- TEXT SECTION:
* Start *
This woman told me during the ski trip about three years ago she remembered starting her car to warm it up before making the three hour drive home. (She had only stayed one night so we didn’t share much conversation up until this point). When she came back in to gather the last of her belongings, our mutual friend and I had been discussing my separation. At this time, my husband and I were sharing two homes – which we continued for a year and a half. I remember the woman telling me I should travel and give presentations on how to separate in a healthy manner. I took this comment with a grain of salt. She was a social worker and I knew she was trained to be a good listener. And she was…she was listening. Before we all knew it a solid hour had passed and she suddenly remembered her car had been running this whole time.

Fast forward to the present, and she told me that conversation was life changing for her. Little did I know, her marriage had been struggling. She had been desperately trying to determine a healthy transition to separate but had only believed that was in theory and could not actually be executed. My story…my experience!….actually gave her hope. It gave her the courage to move forward slowly, but positively. And at the heart of all this are her three young children. The unfortunate part is that her marriage is dissolving. But the wonderful part is that it’s amicable. And knowing that that is occurring as a result of me and I actually gave someone hope, in return, gave me hope. Hope! Serendipity…it was all serendipity.

Once Upon a Time

I remember

running off the bus, talking – or rather yelling – to my mom as I ran down the street, excitedly telling her the “gossip” of the day.

I was 6 maybe

I remember

racing my bmx bike down the street with my next door neighbor Bobby. I saved up to buy that teal blue Mongoose bike. And I remember the day I walked into the bike store with my Dad.

I was probably about 12

I remember

laughing, giggling, doing crazy, stupid things in High School. I remember late nights, heartbreaks, crying, being scared, feeling mature, and dreaming about my future.

I was 16 and planned my whole life.

I remember

feeling a bit lost in college. Finally finding my way and discovering happiness.

I was 20

I remember

my life unfolding as I began a marriage, started a career, became a mom, and a mom again.

I was in my 20’s

I remember

a life I have lived thus far that I do not regret. For all the memories, good and bad, brought me here. Where I should be. It brought me two amazing children. Somewhere, somehow, I did something so true that I was blessed with the both of them.

And so I will not forget. I will remember.

 

Trying

Trying equals effort. Some days, it feels too much.

I received an article in my inbox today referencing a study that linked a father’s mood to his children’s development. The article peeked my interest as it was titled “Dad’s Bad Mood Affects Kids, Big Time.” (To read the article click here) I immediately felt validated in some way. Sounds silly I am sure. But I firmly believe our moods, stress, outlook, our state of being, all have energy that is shared.

The energy in our house was like a tornado. Intense, thrashing, silently destructive. It was picking up speed and strength. The only way to stop it, was to somehow get out of the center. The force so strong, it seemed impossible. Until there was a clearing one day, a small opening. And so to save my family, I reached through that opening.
* End *
- DATA EXTRACT:
* Start *
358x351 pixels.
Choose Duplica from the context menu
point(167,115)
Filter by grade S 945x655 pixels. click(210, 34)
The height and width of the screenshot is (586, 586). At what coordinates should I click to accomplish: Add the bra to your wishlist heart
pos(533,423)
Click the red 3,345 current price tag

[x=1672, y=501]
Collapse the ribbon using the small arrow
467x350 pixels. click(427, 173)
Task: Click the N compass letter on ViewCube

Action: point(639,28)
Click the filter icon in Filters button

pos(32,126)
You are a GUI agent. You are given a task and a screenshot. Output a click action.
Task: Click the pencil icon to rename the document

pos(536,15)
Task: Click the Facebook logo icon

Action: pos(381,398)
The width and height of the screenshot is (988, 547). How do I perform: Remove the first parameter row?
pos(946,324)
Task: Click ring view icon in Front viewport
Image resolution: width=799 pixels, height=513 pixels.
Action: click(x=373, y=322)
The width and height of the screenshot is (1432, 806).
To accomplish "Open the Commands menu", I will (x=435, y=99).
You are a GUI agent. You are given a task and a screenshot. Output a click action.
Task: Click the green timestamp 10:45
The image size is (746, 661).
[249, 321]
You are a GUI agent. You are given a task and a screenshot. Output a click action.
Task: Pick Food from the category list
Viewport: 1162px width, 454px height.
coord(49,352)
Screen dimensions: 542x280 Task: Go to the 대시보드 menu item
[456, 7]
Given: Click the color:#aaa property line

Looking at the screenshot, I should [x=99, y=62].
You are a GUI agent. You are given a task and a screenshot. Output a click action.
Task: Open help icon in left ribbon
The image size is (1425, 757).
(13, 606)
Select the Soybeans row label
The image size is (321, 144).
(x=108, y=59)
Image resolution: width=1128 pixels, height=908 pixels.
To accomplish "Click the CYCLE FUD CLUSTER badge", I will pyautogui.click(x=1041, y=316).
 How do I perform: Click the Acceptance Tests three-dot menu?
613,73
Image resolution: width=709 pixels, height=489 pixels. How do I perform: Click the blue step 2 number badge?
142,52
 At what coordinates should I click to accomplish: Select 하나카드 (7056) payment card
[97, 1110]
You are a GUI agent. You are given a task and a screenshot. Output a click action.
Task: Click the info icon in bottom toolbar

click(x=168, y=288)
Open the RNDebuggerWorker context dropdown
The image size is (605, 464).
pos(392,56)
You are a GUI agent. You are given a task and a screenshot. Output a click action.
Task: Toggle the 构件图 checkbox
* End *
- SET OF TASKS:
- 1) From the "Once Upon a Time" section of the personal essay, list every age the narrator states for a remembered period of life.
- 2) Rewrite the personal essay from "I was 6 maybe" to "my whole life.", substituting "bright red" for "teal blue".

- RESULTS BY TASK:
- 1)
- 6 maybe
- about 12
- 16
- 20
- in my 20's

- 2)
I was 6 maybe

I remember

racing my bmx bike down the street with my next door neighbor Bobby. I saved up to buy that bright red Mongoose bike. And I remember the day I walked into the bike store with my Dad.

I was probably about 12

I remember

laughing, giggling, doing crazy, stupid things in High School. I remember late nights, heartbreaks, crying, being scared, feeling mature, and dreaming about my future.

I was 16 and planned my whole life.